= TASK PROMPT =
Echo the lines below verbatim, starting at the line that contains "Uncheck the GitHub Branch Source plugin" and ending at the line that contains "point(117,68)".

= RECORDS FOR THIS EXERCISE =
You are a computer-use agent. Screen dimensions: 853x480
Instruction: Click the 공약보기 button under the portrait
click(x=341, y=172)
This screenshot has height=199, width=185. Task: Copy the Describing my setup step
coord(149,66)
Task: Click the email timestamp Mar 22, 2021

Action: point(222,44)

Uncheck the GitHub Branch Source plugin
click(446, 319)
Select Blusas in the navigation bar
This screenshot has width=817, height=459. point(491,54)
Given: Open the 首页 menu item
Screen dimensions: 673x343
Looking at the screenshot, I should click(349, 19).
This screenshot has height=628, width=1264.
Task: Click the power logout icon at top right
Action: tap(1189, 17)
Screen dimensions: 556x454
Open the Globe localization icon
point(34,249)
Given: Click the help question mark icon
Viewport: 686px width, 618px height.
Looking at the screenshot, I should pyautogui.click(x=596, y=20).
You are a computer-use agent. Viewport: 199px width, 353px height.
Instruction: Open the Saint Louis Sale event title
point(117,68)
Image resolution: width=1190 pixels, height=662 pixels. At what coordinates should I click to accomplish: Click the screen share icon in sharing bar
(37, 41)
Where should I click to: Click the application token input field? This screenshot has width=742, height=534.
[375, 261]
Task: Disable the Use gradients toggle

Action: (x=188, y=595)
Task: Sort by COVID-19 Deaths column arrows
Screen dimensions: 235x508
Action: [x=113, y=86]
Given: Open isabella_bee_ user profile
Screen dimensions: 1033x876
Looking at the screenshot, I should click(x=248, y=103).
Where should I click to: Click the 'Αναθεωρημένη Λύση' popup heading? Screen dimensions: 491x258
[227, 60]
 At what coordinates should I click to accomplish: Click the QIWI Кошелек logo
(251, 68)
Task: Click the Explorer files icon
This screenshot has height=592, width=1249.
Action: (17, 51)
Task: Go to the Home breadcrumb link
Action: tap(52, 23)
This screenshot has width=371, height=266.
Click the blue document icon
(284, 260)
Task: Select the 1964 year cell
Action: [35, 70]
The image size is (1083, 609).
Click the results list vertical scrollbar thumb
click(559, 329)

= THE OUTPUT =
Uncheck the GitHub Branch Source plugin
click(446, 319)
Select Blusas in the navigation bar
This screenshot has width=817, height=459. point(491,54)
Given: Open the 首页 menu item
Screen dimensions: 673x343
Looking at the screenshot, I should click(349, 19).
This screenshot has height=628, width=1264.
Task: Click the power logout icon at top right
Action: tap(1189, 17)
Screen dimensions: 556x454
Open the Globe localization icon
point(34,249)
Given: Click the help question mark icon
Viewport: 686px width, 618px height.
Looking at the screenshot, I should pyautogui.click(x=596, y=20).
You are a computer-use agent. Viewport: 199px width, 353px height.
Instruction: Open the Saint Louis Sale event title
point(117,68)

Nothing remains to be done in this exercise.